その日は白米に焼き魚、魚のツミレのお吸い物に果物。
久しぶりの和食に舌鼓。
翌朝、皆に挨拶してから旅の続きに戻る事にした。
湖の近くに転移で戻り、馬に跨り一人旅。
馬の足ならこのまま湖に沿って1日、そこから2日もすれば次の街に着くだろう。
次の街までは特に問題無く着いた。
問題があったとするならば、馬が明らかに速く、力強くなっていた事だろう。鑑定してみたら、各ステータスに600前後のプラス補正!草原の草でも付くんかい!
しかも運以外各600、馬の食事量なんて知らんけど、かなりの量を食べたみたいだ。
もう黒王号って呼ぶか?雄で合ってるのかな?
黒王号(仮)の頑張りもあり、2日後の昼過ぎには街に到着。王都に近いだけあって今までの街より大きいし、人通りもディニクの街より多いし、何より皆小綺麗にしてる。

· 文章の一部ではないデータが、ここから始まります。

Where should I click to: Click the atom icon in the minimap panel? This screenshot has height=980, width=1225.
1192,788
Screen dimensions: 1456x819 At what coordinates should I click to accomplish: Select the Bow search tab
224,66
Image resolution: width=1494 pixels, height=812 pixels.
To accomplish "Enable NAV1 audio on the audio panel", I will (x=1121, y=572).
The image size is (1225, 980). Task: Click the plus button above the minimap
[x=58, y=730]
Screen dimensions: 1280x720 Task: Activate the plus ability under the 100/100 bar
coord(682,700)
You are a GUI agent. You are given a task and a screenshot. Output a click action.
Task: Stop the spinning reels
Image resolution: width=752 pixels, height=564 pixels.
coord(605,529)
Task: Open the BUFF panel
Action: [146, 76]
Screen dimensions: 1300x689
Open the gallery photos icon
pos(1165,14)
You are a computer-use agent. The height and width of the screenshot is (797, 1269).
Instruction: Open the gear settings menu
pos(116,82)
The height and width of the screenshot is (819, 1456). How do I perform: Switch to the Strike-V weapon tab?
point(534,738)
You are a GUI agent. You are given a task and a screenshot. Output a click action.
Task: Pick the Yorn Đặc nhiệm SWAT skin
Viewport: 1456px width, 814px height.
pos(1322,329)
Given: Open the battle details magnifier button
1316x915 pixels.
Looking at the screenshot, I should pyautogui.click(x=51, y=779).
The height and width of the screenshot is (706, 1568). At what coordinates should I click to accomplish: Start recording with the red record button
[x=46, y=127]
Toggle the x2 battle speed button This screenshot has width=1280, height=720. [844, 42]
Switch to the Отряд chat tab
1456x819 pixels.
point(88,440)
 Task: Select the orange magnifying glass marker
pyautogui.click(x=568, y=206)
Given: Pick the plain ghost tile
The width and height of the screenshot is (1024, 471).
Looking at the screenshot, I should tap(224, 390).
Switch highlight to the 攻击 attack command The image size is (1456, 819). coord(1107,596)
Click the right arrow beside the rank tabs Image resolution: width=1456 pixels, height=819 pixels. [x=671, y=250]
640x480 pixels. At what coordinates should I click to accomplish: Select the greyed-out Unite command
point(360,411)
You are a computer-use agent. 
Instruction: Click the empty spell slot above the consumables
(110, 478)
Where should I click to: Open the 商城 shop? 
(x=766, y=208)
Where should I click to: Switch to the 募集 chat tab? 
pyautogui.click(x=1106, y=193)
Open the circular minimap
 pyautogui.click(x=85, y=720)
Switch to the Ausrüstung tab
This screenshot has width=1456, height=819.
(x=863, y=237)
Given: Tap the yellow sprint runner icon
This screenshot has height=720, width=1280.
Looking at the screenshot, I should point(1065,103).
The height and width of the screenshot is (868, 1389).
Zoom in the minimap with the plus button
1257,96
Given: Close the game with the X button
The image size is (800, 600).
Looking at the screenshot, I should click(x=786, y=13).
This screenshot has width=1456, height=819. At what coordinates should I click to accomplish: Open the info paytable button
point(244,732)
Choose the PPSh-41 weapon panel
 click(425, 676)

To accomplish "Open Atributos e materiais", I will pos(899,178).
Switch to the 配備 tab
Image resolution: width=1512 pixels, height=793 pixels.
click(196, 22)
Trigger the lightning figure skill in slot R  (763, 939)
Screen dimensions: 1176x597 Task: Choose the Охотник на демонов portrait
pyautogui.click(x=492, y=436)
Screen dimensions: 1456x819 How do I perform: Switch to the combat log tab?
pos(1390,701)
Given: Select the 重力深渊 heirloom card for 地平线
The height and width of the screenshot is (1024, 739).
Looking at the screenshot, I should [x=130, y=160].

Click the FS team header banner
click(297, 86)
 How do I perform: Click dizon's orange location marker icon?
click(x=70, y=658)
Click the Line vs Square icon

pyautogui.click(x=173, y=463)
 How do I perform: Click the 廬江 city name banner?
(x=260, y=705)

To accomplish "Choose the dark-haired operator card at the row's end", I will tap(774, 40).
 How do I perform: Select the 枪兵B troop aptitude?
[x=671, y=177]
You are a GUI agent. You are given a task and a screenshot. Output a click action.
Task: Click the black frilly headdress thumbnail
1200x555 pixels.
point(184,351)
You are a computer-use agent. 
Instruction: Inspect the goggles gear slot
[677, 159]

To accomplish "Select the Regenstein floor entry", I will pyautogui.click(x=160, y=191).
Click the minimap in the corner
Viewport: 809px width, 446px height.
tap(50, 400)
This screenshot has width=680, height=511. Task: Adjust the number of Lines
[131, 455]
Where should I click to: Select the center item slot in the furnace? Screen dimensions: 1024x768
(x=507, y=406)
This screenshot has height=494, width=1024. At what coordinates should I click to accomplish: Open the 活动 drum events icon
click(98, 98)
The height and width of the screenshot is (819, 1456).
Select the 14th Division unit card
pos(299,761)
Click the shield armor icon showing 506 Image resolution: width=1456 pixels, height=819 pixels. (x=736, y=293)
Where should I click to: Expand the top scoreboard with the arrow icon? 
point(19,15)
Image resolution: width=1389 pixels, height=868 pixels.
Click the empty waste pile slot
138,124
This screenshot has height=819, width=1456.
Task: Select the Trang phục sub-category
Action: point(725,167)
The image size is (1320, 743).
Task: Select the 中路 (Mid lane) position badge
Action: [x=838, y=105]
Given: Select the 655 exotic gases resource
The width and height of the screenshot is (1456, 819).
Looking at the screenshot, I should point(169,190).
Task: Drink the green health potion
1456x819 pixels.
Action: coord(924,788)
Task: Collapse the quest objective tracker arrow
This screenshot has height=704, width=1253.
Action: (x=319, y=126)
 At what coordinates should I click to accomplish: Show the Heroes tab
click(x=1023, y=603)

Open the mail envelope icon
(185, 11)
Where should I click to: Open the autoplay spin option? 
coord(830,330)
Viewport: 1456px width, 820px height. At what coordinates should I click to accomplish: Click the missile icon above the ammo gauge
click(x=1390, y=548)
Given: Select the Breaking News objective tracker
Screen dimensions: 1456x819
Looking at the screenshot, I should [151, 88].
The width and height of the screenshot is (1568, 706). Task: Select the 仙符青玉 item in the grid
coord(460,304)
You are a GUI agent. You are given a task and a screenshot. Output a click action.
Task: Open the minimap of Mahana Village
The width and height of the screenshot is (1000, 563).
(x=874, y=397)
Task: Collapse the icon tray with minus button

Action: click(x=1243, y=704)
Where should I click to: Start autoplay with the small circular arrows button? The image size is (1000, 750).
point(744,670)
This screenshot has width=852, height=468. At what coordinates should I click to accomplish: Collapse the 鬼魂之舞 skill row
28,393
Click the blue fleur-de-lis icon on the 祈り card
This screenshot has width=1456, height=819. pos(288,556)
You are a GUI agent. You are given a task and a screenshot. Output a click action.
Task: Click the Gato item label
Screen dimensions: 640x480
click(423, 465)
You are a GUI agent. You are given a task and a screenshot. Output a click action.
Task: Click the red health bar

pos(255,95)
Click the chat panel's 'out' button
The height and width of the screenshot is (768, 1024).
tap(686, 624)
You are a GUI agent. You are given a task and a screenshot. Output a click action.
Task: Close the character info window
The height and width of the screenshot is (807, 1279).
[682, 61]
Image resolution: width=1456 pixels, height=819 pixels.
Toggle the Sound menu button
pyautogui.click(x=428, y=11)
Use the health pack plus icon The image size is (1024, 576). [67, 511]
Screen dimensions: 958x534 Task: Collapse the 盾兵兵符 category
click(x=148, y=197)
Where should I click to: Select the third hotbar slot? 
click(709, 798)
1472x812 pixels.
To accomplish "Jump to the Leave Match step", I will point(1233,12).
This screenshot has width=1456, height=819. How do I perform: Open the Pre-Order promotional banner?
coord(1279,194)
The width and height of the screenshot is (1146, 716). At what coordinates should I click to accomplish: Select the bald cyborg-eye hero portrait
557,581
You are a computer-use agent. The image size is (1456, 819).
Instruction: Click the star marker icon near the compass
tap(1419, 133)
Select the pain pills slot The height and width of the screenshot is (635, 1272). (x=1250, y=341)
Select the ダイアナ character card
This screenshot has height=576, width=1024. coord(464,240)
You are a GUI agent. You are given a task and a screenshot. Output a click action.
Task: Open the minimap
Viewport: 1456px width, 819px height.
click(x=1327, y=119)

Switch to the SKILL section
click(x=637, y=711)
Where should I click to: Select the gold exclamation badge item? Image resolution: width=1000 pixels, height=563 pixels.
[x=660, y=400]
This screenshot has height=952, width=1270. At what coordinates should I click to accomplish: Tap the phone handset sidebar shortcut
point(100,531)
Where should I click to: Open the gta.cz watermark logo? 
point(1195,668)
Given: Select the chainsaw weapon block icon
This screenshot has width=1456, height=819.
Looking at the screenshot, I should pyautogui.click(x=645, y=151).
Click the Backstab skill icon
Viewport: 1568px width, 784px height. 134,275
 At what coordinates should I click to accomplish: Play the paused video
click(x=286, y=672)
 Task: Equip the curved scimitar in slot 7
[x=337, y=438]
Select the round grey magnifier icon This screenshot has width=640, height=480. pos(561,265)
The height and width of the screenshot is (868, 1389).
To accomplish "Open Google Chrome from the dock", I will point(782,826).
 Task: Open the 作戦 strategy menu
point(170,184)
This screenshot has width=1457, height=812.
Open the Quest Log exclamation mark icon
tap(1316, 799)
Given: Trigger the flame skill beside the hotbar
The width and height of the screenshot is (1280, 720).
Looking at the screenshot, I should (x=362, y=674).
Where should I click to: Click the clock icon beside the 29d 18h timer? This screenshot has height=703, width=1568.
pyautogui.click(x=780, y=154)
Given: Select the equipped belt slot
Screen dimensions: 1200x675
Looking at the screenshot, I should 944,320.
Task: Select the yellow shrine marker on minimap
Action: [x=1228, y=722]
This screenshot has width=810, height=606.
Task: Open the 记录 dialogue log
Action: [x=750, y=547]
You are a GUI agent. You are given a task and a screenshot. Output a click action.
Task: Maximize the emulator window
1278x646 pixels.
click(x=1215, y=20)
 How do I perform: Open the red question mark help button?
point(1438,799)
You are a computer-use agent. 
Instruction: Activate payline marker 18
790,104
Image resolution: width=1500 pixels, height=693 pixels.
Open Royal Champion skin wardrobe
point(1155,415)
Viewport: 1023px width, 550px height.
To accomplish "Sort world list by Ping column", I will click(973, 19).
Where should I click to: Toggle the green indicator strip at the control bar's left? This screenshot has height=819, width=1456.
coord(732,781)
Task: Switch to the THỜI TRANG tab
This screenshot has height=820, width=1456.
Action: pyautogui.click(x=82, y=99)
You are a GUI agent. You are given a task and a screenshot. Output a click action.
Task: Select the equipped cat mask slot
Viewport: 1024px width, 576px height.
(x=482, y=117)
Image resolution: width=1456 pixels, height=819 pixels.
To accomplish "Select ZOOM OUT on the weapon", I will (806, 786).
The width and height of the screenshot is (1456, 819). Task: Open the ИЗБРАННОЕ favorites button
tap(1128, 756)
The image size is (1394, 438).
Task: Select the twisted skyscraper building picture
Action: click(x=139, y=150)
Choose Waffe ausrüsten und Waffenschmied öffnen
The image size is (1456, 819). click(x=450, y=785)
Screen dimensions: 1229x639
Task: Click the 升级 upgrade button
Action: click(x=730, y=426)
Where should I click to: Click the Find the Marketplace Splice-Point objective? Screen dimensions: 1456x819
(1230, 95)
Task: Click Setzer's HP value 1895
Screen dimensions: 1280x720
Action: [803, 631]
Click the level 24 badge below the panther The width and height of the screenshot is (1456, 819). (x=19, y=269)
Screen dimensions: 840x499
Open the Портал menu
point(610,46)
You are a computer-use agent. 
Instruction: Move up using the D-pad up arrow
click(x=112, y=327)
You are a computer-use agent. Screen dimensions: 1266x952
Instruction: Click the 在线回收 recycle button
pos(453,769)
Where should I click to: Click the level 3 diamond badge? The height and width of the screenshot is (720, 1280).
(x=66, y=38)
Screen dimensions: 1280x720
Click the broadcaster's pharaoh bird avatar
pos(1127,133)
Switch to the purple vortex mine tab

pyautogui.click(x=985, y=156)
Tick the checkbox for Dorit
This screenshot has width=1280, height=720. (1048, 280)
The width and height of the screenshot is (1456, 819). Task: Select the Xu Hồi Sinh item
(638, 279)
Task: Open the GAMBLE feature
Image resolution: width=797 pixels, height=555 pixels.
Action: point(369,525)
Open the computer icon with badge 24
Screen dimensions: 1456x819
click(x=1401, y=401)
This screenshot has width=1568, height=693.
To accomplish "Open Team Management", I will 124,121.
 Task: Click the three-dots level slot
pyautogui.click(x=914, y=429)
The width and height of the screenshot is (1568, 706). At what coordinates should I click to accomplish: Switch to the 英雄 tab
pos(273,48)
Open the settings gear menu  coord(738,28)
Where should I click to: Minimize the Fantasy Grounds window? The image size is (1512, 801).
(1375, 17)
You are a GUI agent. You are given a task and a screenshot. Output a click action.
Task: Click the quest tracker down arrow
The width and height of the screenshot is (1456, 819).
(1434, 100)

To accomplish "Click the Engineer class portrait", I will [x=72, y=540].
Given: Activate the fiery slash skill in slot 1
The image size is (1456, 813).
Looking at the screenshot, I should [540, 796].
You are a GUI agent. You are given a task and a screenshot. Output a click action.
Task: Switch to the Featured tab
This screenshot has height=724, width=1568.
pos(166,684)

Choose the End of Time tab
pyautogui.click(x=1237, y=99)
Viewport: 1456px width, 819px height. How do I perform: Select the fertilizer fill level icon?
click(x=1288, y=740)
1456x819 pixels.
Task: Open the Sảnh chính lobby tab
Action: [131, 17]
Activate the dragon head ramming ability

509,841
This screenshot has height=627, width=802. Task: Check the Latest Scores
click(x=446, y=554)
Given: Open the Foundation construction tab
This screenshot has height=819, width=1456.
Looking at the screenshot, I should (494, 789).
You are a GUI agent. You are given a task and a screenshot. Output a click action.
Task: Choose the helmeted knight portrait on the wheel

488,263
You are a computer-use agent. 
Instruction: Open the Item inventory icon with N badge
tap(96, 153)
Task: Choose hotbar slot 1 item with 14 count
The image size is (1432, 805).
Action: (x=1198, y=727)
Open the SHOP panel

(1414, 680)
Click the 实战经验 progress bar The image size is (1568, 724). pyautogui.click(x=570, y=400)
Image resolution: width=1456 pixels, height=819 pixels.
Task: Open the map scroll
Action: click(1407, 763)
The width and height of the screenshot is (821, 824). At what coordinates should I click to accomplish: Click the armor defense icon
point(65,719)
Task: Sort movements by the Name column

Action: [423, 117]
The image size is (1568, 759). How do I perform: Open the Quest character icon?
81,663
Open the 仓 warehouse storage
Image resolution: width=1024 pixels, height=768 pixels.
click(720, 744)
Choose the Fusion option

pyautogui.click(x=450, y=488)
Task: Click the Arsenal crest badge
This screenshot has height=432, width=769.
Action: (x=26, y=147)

ディニクが労働者の街なら、この街は商人の街になるのだろうか?位置的にもヨークデリアの北の要所って所だろう。
まずは冒険者ギルドに行ってみる。
俺でも泊まれる高級宿が有ると良いな。
おっ、ここのギルドはスイングドアだ。良いねぇー!
スイングドアをバンっと強めに開ける。室内に居た人達が大注目だ。1回やってみたかったんだよね。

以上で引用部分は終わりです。